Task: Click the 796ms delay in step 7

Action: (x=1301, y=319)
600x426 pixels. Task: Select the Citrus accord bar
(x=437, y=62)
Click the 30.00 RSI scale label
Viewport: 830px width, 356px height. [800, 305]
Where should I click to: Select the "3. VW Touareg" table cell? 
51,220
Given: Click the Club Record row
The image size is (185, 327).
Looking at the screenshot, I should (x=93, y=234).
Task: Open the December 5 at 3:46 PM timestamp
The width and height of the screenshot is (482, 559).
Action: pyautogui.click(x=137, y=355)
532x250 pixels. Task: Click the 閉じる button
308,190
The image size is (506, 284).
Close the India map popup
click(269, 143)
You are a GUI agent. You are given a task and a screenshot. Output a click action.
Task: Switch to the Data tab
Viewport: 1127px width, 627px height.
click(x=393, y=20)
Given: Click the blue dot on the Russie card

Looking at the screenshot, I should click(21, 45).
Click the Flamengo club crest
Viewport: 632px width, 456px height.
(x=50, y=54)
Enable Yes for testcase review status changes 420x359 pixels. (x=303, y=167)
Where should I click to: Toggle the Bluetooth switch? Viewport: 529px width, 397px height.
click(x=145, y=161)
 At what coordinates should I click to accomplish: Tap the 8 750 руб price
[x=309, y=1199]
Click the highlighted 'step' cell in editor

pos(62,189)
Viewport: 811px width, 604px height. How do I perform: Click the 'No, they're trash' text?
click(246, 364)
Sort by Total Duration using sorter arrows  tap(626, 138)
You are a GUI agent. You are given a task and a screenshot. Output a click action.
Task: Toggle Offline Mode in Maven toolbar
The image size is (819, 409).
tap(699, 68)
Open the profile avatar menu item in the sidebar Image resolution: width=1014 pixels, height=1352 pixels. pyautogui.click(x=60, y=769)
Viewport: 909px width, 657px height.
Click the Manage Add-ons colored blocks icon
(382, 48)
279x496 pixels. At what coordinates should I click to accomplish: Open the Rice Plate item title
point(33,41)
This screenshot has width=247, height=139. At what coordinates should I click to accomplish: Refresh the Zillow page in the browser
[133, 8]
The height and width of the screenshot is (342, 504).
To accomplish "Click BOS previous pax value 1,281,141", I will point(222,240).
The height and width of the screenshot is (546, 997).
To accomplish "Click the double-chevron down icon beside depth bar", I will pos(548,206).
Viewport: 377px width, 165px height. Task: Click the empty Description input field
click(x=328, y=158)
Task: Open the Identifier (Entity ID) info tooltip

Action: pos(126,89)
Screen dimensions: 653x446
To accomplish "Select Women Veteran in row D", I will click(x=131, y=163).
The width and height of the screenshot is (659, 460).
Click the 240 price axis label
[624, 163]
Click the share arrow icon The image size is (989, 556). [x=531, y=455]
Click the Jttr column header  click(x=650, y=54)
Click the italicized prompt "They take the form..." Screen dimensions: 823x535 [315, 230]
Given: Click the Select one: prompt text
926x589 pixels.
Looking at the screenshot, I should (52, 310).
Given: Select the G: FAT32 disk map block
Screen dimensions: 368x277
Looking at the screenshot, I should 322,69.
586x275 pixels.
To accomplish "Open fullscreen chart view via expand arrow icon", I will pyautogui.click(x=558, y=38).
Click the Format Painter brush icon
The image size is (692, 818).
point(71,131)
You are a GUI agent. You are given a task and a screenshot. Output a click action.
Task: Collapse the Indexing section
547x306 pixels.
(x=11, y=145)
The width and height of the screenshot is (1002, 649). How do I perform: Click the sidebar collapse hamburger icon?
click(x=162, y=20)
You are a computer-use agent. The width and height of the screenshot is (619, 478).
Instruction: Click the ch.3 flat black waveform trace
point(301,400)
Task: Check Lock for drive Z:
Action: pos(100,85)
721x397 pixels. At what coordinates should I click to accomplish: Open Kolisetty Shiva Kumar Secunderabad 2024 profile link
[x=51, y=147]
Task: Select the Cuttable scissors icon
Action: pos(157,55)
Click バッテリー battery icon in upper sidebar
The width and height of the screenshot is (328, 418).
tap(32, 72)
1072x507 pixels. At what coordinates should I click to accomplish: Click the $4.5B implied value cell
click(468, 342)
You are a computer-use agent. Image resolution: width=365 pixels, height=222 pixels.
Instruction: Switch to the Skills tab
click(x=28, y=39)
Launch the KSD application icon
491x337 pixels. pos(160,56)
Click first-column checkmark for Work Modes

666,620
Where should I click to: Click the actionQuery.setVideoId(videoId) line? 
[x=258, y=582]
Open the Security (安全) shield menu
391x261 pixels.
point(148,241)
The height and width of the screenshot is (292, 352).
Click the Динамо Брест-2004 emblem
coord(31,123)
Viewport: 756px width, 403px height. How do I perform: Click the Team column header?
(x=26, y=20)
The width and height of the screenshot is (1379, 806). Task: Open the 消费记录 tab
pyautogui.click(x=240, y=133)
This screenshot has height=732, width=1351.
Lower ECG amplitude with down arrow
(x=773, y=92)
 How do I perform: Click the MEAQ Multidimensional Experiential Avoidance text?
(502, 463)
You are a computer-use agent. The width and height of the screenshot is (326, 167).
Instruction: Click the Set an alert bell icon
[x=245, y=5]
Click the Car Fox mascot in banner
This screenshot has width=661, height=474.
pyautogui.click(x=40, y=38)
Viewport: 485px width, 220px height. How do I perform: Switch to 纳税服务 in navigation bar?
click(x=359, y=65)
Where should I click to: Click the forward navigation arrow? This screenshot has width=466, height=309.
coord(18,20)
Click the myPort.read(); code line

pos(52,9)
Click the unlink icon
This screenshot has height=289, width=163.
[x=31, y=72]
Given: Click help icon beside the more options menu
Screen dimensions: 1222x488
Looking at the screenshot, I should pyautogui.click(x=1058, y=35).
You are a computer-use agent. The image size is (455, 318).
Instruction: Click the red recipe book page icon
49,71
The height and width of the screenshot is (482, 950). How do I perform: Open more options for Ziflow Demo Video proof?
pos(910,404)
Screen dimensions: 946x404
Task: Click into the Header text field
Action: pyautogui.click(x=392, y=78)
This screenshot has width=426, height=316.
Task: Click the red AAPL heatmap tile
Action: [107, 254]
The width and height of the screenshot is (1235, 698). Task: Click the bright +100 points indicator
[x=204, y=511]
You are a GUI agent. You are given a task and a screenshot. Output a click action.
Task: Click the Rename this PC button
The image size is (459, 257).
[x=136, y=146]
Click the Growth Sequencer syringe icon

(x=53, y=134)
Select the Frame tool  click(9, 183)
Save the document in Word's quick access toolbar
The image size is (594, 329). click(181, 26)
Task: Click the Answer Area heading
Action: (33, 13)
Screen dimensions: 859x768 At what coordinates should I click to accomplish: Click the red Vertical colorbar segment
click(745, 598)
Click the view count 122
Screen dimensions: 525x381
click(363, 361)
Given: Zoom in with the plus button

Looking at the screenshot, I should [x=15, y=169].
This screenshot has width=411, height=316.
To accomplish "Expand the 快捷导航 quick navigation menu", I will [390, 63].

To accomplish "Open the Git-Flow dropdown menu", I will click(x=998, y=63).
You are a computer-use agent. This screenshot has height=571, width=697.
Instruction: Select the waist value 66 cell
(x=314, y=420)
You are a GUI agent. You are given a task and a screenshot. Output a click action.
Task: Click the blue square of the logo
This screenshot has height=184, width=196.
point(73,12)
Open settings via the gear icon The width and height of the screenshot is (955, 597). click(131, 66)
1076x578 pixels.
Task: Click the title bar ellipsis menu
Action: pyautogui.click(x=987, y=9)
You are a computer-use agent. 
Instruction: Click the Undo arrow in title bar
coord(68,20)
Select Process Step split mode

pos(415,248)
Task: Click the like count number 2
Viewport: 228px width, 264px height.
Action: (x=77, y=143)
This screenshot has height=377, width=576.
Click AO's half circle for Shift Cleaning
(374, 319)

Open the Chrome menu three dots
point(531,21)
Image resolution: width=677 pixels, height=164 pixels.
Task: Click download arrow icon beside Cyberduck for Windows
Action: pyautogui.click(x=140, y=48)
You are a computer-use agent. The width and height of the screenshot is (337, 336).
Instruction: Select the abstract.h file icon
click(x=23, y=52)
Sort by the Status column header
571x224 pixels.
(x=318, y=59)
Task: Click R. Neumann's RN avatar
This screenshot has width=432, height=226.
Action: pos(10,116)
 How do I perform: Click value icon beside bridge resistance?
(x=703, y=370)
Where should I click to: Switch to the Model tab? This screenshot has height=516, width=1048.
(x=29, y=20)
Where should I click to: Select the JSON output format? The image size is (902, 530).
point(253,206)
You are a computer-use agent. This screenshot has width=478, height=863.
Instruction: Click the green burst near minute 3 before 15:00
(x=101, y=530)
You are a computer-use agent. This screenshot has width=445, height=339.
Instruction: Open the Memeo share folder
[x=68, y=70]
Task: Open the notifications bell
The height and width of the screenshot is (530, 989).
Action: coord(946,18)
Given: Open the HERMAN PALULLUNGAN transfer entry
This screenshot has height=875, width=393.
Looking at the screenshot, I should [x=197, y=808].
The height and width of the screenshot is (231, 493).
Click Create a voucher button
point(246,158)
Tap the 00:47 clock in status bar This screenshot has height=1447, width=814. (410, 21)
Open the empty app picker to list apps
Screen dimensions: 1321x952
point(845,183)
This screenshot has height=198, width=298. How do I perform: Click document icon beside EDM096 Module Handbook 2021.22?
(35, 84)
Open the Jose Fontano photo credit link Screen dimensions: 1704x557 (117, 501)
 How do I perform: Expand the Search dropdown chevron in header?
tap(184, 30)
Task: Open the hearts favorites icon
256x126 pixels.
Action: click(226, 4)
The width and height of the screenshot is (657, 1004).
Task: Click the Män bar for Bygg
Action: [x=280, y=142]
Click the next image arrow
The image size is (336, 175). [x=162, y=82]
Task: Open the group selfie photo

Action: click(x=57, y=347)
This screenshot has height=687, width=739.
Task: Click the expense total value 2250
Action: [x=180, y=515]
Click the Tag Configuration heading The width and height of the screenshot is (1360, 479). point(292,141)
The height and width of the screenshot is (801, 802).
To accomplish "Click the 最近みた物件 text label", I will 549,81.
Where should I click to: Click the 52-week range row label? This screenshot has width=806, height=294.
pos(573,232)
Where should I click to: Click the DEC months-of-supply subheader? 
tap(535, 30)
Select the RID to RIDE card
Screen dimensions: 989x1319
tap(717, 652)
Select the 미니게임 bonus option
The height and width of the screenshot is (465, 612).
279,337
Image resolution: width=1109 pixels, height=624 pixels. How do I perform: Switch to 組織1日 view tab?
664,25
──────
- **Task requirements**
Beginning of the records through the line with "Open the profile": return that span exactly and stop there.

- **Written response**
Task: Click the 796ms delay in step 7

Action: (x=1301, y=319)
600x426 pixels. Task: Select the Citrus accord bar
(x=437, y=62)
Click the 30.00 RSI scale label
Viewport: 830px width, 356px height. [800, 305]
Where should I click to: Select the "3. VW Touareg" table cell? 
51,220
Given: Click the Club Record row
The image size is (185, 327).
Looking at the screenshot, I should (x=93, y=234).
Task: Open the December 5 at 3:46 PM timestamp
The width and height of the screenshot is (482, 559).
Action: pyautogui.click(x=137, y=355)
532x250 pixels. Task: Click the 閉じる button
308,190
The image size is (506, 284).
Close the India map popup
click(269, 143)
You are a GUI agent. You are given a task and a screenshot. Output a click action.
Task: Switch to the Data tab
Viewport: 1127px width, 627px height.
click(x=393, y=20)
Given: Click the blue dot on the Russie card

Looking at the screenshot, I should click(21, 45).
Click the Flamengo club crest
Viewport: 632px width, 456px height.
(x=50, y=54)
Enable Yes for testcase review status changes 420x359 pixels. (x=303, y=167)
Where should I click to: Toggle the Bluetooth switch? Viewport: 529px width, 397px height.
click(x=145, y=161)
 At what coordinates should I click to accomplish: Tap the 8 750 руб price
[x=309, y=1199]
Click the highlighted 'step' cell in editor

pos(62,189)
Viewport: 811px width, 604px height. How do I perform: Click the 'No, they're trash' text?
click(246, 364)
Sort by Total Duration using sorter arrows  tap(626, 138)
You are a GUI agent. You are given a task and a screenshot. Output a click action.
Task: Toggle Offline Mode in Maven toolbar
The image size is (819, 409).
tap(699, 68)
Open the profile avatar menu item in the sidebar Image resolution: width=1014 pixels, height=1352 pixels. pyautogui.click(x=60, y=769)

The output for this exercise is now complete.